La mala costumbre de gritar en sitios públicos

Era 1973 y la prensa local anunció la escala del Concorde en el aeropuerto de Gando. Sin embargo, la población de Gran Canaria realmente se enteró de la visita del avión supersónico por el ruido. Toda la isla lo oyó aterrizar. Ningún "canarión", ni siquiera los sordos profundos, fue ajeno a su despegue. Porque los cuatro reactores de aquel fabuloso pájaro anglo-francés aullaban con tal estruendo que nadie en muchos kilómetros a la redonda podía evitar elevar la mirada hacia el cielo y buscar la fuente del atronador sonido. Yo estaba en el patio del colegio cuando las vibraciones revelaron su partida.
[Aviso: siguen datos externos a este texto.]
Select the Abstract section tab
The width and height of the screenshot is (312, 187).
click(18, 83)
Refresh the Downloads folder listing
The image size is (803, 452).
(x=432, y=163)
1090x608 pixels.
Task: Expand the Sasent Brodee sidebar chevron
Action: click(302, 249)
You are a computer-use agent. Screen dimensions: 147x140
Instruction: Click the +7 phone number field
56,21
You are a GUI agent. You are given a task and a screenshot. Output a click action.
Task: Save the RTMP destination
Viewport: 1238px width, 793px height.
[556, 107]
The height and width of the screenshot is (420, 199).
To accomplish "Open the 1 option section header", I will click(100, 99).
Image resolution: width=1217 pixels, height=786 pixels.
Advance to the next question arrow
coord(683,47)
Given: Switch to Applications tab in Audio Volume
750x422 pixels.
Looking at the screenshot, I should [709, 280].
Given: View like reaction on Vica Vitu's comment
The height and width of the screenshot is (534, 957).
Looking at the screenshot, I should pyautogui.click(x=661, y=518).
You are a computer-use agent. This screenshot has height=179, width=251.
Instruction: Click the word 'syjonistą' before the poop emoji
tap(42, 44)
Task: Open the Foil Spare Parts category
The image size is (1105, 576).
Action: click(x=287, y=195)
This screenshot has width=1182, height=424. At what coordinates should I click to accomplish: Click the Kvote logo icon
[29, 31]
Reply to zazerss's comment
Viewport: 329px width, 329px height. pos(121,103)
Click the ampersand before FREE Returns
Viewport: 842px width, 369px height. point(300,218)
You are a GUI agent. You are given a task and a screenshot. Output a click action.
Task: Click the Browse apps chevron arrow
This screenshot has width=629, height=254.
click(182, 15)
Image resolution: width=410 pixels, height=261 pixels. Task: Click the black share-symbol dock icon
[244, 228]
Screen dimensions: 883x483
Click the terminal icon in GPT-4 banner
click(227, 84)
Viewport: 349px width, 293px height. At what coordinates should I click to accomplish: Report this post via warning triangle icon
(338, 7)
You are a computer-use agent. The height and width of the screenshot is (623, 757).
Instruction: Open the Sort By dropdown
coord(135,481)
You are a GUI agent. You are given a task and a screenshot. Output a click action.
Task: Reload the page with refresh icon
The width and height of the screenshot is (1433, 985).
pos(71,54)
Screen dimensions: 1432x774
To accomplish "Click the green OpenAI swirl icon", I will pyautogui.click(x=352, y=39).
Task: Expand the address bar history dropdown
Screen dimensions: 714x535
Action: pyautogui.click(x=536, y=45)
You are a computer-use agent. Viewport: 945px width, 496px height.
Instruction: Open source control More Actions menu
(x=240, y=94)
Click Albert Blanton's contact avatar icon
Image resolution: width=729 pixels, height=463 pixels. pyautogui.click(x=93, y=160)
De hecho, era tal el ruido emitido por el Concorde que muchas ciudades le denegaron el permiso de aterrizaje. El resto de la historia, ya la conocen. Pero creo que hemos de reconocer que, desde entonces, la aviación comercial no ha hecho más que retroceder en velocidad y comodidad. ¿A qué venía esto? Un momento, que tomo el hilo. Y es que el otro día fuimos a la típica casa de comidas asturiana, rural, desenfadada y de cocina inconfundible y contundente. Tan asturiano era el local que el griterío del interior se escuchaba desde bien lejos. Era como si dentro se hubiera desencadenado una pelea como las de las tabernas de las pelis de vaqueros. Qué alboroto. Con precaución, abrimos la puerta, comprobamos que no había ningún indicio de violencia y nos sumergimos en una tempestad de decibelios que ríase usted del Concorde despegando. En el comedor, de no más de cuarenta metros cuadrados, la conversación era inviable y los seis comensales de nuestra mesa renunciamos a comunicarnos por la absoluta imposibilidad de oírnos unos a otros. Una fábrica de bocinas y sirenas es infinitamente más silenciosa. Nos entendimos a base de señas con los camareros, comimos, pagamos y salimos del lugar con un pitido en la cabeza que aún persiste. Y preguntándonos el porqué de esta costumbre tan asturiana de relacionarnos a todo volumen.